> **Objective 1**
Print everything in the fuzzing patent claims from "17. The system" down to "to the application.", word for word.
::: Excerpted passage
16. The system of claim 15, wherein the markup language is one of hypertext markup language, extensible hypertext markup language, extensible markup language, and cascading stylesheets (CSS).

17. The system of claim 15 or 16, wherein the markup language document represents a document object model (DOM).

18. The system of any one of claims 12 to 17, wherein the fuzzing module is implemented in a network proxy.

19. The system of claim 18, wherein the network proxy intercepts the data over a network.

20. The system of claim 19, wherein the fuzzing module further comprises forwarding, by the network proxy, the test data to the application.

21 . The system of any one of claims 12 to 20, wherein the fuzzing is implemented via an Application Programming Interface (API) or socket.

22. The system of any one of claims 12 to 21 , wherein the application is accessible using a uniform resource locator (URL).

23. A network proxy computing device comprising: a fuzzing module including one or more processors; and a memory communicatively coupled with and readable by the one or more processors and having stored therein processor-readable instructions which, when executed by the one or more processors, cause the one or more processors to: intercept an application response communicated over a network to an application; parse the application response to identify a set of valid input data for input into the application; generate a set of test data from characteristics of the valid input data; communicate the valid input data and the test data to the application to determine whether there is a change in an output associated with the application; when it is determined that there is no change, identify any excessive data exposure in one or more code paths of the application; and provide a notification of any excessive data exposure identified.

24. The device of claim 23, wherein determining whether there is a change in the output associated with the application includes a comparison of the applications response to the valid data and the test data.

25. The device of claim 23 or 24, wherein the change corresponds to a change in content displayed in association with the application.

26. The device of any one of claims 23 to 25, wherein the change corresponds to a change in an attribute of a markup language document.

27. The device of claim 26, wherein the markup language is one of hypertext markup language, extensible hypertext markup language, extensible markup language, and cascading stylesheets (CSS).

28. The device of claim 26 or 27, wherein the markup language document represents a document object model (DOM).

29. The device of any one of claims 23 to 28, wherein the fuzzing is implemented via an Application Programming Interface (API) or socket.

30. The device of any one of claims 23 to 29, wherein the application is accessible using a uniform resource locator (URL).
::::::
> **Objective 2**
Output everything in the rows from the very first row down to the row containing "point(362,178)", without changing anything.
::: Given records
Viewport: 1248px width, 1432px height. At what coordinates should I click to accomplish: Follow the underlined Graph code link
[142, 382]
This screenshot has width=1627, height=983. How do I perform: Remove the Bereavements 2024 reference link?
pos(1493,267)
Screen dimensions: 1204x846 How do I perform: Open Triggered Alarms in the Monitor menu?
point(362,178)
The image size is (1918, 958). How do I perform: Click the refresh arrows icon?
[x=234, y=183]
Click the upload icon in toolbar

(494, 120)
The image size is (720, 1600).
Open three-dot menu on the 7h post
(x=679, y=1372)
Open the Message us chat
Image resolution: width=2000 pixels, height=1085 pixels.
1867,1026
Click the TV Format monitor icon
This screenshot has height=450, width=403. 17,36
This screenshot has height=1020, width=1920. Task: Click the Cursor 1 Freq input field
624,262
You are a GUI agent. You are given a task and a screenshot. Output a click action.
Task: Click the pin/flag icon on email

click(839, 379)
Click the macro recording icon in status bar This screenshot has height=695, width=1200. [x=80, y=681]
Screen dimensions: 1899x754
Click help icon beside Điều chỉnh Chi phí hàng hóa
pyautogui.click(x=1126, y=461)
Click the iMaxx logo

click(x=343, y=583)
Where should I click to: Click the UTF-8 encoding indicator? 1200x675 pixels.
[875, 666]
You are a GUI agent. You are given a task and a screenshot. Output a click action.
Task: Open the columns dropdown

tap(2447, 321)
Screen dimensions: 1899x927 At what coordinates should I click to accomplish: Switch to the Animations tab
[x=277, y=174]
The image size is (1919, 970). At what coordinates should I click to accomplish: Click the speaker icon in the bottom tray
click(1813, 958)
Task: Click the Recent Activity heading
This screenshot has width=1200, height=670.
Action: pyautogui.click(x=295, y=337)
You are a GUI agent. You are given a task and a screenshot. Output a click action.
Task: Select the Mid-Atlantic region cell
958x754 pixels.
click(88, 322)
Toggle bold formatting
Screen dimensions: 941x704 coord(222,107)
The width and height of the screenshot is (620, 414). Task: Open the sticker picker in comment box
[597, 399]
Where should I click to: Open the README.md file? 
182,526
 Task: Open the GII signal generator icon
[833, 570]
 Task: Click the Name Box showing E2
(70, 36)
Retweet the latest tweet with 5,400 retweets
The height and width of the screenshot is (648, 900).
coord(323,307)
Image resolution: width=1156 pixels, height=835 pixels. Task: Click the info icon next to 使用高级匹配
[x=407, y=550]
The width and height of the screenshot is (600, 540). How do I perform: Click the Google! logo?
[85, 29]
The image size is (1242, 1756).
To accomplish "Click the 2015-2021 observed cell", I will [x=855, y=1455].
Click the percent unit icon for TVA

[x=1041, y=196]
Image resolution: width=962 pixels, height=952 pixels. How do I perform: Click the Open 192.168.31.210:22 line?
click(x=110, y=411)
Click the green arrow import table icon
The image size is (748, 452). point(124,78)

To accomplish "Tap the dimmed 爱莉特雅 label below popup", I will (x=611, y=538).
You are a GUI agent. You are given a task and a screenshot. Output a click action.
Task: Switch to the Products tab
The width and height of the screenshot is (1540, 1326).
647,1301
::::::
> **Finished answer 1**
17. The system of claim 15 or 16, wherein the markup language document represents a document object model (DOM).

18. The system of any one of claims 12 to 17, wherein the fuzzing module is implemented in a network proxy.

19. The system of claim 18, wherein the network proxy intercepts the data over a network.

20. The system of claim 19, wherein the fuzzing module further comprises forwarding, by the network proxy, the test data to the application.

> **Finished answer 2**
Viewport: 1248px width, 1432px height. At what coordinates should I click to accomplish: Follow the underlined Graph code link
[142, 382]
This screenshot has width=1627, height=983. How do I perform: Remove the Bereavements 2024 reference link?
pos(1493,267)
Screen dimensions: 1204x846 How do I perform: Open Triggered Alarms in the Monitor menu?
point(362,178)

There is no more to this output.